А. С.: Вообще, феномен скуки один из самых интересных и загадочных в человеческом мире. Скука есть неизбежное следствие и непременное сопровождение дисциплинарного линейного времени, начиная с определенного исторического момента, задача справиться со скукой во многом совпадает с задачей справиться с собственной неминуемой смертностью.

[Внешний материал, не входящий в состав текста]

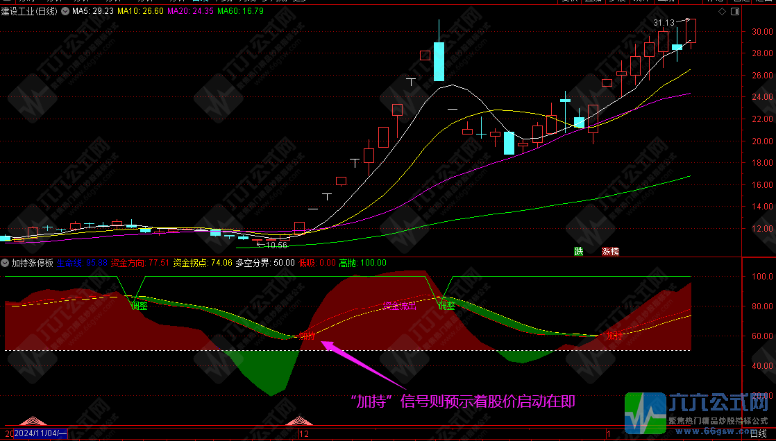
Task: Click the magenta MA20 indicator label
Action: 189,12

Это, однако, касается измерения повседневности, из которого, нам, конечно, не дано полностью вырваться, но человек и не обязан в нем полностью замыкаться, более того, если твой горизонт не простирается дальше простой инерции будней, мы имеем дело с совершённым преступлением. Либо это преступление совершено против тебя, и тебе не оставили шансов на самореализацию и сверхзадачу (что чаще всего бывает отговоркой), либо ты сам совершил преступление и заключил себя в камеру повседневной скуки, адаптировался к ней и нашел в ней же самой подходящие развлечения (на их производстве индустрия развлечений как раз и специализируется).
Однако рядом с повседневностью всегда проходило и большое историческое время — и время творчества, творения параллельных миров. Нырнуть в него, значило подвергнуться риску. А также — испытать полноту бытия. Но если мы всмотримся в очертания современности, то среди неявных, но очень важных перемен мы можем заметить, если можно так выразиться, спонтанное оскучнение всех форматов присутствия.

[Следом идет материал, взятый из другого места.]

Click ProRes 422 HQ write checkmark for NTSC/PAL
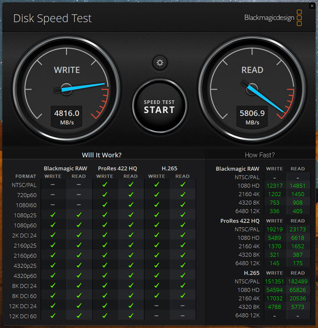 tap(104, 185)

Вот история — она, с точки зрения сегодняшней социальной инженерии, ничего не значит: искать в ней каких-либо аргументов бесполезно: мол, что, кроме варварства, предрассудков и нелепостей может дать обращение к прошлому? Задача для нового прогрессивного человечества ставится как раз противоположная: избавиться от всех осложнений и отягощений, от злопамятства, а заодно и от памяти. Какие заветы предков, какие сверхзадачи… Главное не доставлять друг другу хлопот, быть понятным, предсказуемым, толерантным. Как следствие — распространение скуки туда, откуда приходили одновременно и опасность, и спасение. Проясняется и уточняется главный девиз мультикультурализма: «мы такие разные – и все же так одинаково скучаем. И по отдельности, и все вместе». Из политики изъяты все сколько-нибудь серьезные вопросы. То есть, они, конечно, где-то решаются (кто-то ведь составляет и потихоньку подменяет список того, что, что принято определять как «наши общие ценности»), но в сфере публичного обсуждения преобладают темы абстрактно-экологические (где, конечно, все «за») и точечные порывы негодования вроде периодического возмущения по поводу священников-педофилов.

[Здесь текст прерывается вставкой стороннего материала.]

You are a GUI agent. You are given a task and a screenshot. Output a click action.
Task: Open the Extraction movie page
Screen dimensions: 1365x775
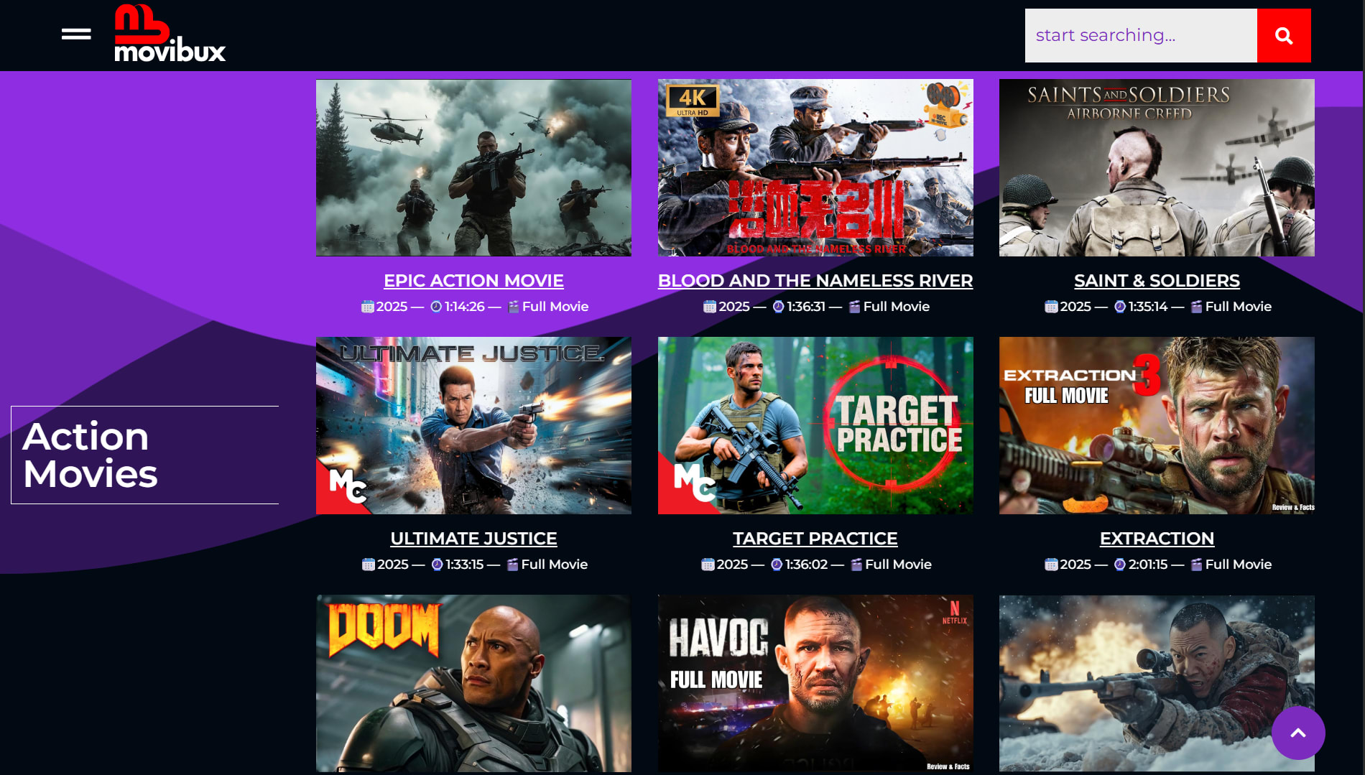point(1157,538)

В «авангарде» этой скуки и своеобразной политической извращенности находится, конечно же, Европа, и оно, может быть, было бы и не так плохо (все-таки скука не самая страшная вещь в политике) если бы не было так безнадежно, если бы сумма накопившихся угроз не прошла уже точку невозврата. Мне кажется, что банкротство политических элит западного мира является сегодня очевидным фактом – сон разума, продолжавшийся четверть века, после фантастической победы нал СССР и провозглашения конца истории сделал свое дело. Мы видим, как на наших глазах теряют чувство реальности так называемые большие (традиционные) политические партии, а параллельно с ними и «большие СМИ», еще недавно контролировавшие политические процессы, а теперь производящие, в основном, бессильные заклинания. Похоже, что время скуки в политике близится к концу, а само политическое измерение, остающееся последним прибежищем постмодернизма (после того, как постмодернизм в искусстве изжил себя) находится на пороге далеко идущих перемен.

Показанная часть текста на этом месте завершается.